Extracted data entries
★ ★ ★ ★ ★
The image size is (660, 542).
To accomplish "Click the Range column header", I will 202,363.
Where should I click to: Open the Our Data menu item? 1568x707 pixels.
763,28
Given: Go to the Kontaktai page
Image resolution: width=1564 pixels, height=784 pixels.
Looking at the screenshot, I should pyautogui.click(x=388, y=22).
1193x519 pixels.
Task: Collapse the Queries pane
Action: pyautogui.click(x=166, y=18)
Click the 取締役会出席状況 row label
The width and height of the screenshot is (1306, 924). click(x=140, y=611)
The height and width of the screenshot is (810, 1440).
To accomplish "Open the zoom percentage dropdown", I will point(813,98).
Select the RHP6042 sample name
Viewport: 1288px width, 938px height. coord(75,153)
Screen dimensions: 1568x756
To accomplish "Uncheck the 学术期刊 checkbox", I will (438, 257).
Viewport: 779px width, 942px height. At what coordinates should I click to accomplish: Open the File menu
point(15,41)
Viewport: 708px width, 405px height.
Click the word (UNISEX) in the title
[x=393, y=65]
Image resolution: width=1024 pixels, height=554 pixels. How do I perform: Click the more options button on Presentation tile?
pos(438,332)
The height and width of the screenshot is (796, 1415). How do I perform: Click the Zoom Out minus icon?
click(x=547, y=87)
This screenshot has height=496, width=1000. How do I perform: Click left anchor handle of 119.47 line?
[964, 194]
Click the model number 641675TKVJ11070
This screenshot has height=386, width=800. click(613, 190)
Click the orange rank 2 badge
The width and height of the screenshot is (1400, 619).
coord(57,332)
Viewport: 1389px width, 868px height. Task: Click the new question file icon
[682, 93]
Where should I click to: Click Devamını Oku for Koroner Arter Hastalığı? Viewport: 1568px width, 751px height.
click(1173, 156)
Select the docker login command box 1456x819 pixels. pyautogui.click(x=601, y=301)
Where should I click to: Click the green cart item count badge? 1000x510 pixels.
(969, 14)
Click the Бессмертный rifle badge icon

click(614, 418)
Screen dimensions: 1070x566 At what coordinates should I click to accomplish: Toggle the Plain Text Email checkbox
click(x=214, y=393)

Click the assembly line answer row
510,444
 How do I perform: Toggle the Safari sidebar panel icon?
★ ★ ★ ★ ★
» Instructions to follow
Reproduce the records in full, exactly as written.

» Written solution
The image size is (660, 542).
To accomplish "Click the Range column header", I will 202,363.
Where should I click to: Open the Our Data menu item? 1568x707 pixels.
763,28
Given: Go to the Kontaktai page
Image resolution: width=1564 pixels, height=784 pixels.
Looking at the screenshot, I should pyautogui.click(x=388, y=22).
1193x519 pixels.
Task: Collapse the Queries pane
Action: pyautogui.click(x=166, y=18)
Click the 取締役会出席状況 row label
The width and height of the screenshot is (1306, 924). click(x=140, y=611)
The height and width of the screenshot is (810, 1440).
To accomplish "Open the zoom percentage dropdown", I will point(813,98).
Select the RHP6042 sample name
Viewport: 1288px width, 938px height. coord(75,153)
Screen dimensions: 1568x756
To accomplish "Uncheck the 学术期刊 checkbox", I will (438, 257).
Viewport: 779px width, 942px height. At what coordinates should I click to accomplish: Open the File menu
point(15,41)
Viewport: 708px width, 405px height.
Click the word (UNISEX) in the title
[x=393, y=65]
Image resolution: width=1024 pixels, height=554 pixels. How do I perform: Click the more options button on Presentation tile?
pos(438,332)
The height and width of the screenshot is (796, 1415). How do I perform: Click the Zoom Out minus icon?
click(x=547, y=87)
This screenshot has height=496, width=1000. How do I perform: Click left anchor handle of 119.47 line?
[964, 194]
Click the model number 641675TKVJ11070
This screenshot has height=386, width=800. click(613, 190)
Click the orange rank 2 badge
The width and height of the screenshot is (1400, 619).
coord(57,332)
Viewport: 1389px width, 868px height. Task: Click the new question file icon
[682, 93]
Where should I click to: Click Devamını Oku for Koroner Arter Hastalığı? Viewport: 1568px width, 751px height.
click(1173, 156)
Select the docker login command box 1456x819 pixels. pyautogui.click(x=601, y=301)
Where should I click to: Click the green cart item count badge? 1000x510 pixels.
(969, 14)
Click the Бессмертный rifle badge icon

click(614, 418)
Screen dimensions: 1070x566 At what coordinates should I click to accomplish: Toggle the Plain Text Email checkbox
click(x=214, y=393)

Click the assembly line answer row
510,444
 How do I perform: Toggle the Safari sidebar panel icon?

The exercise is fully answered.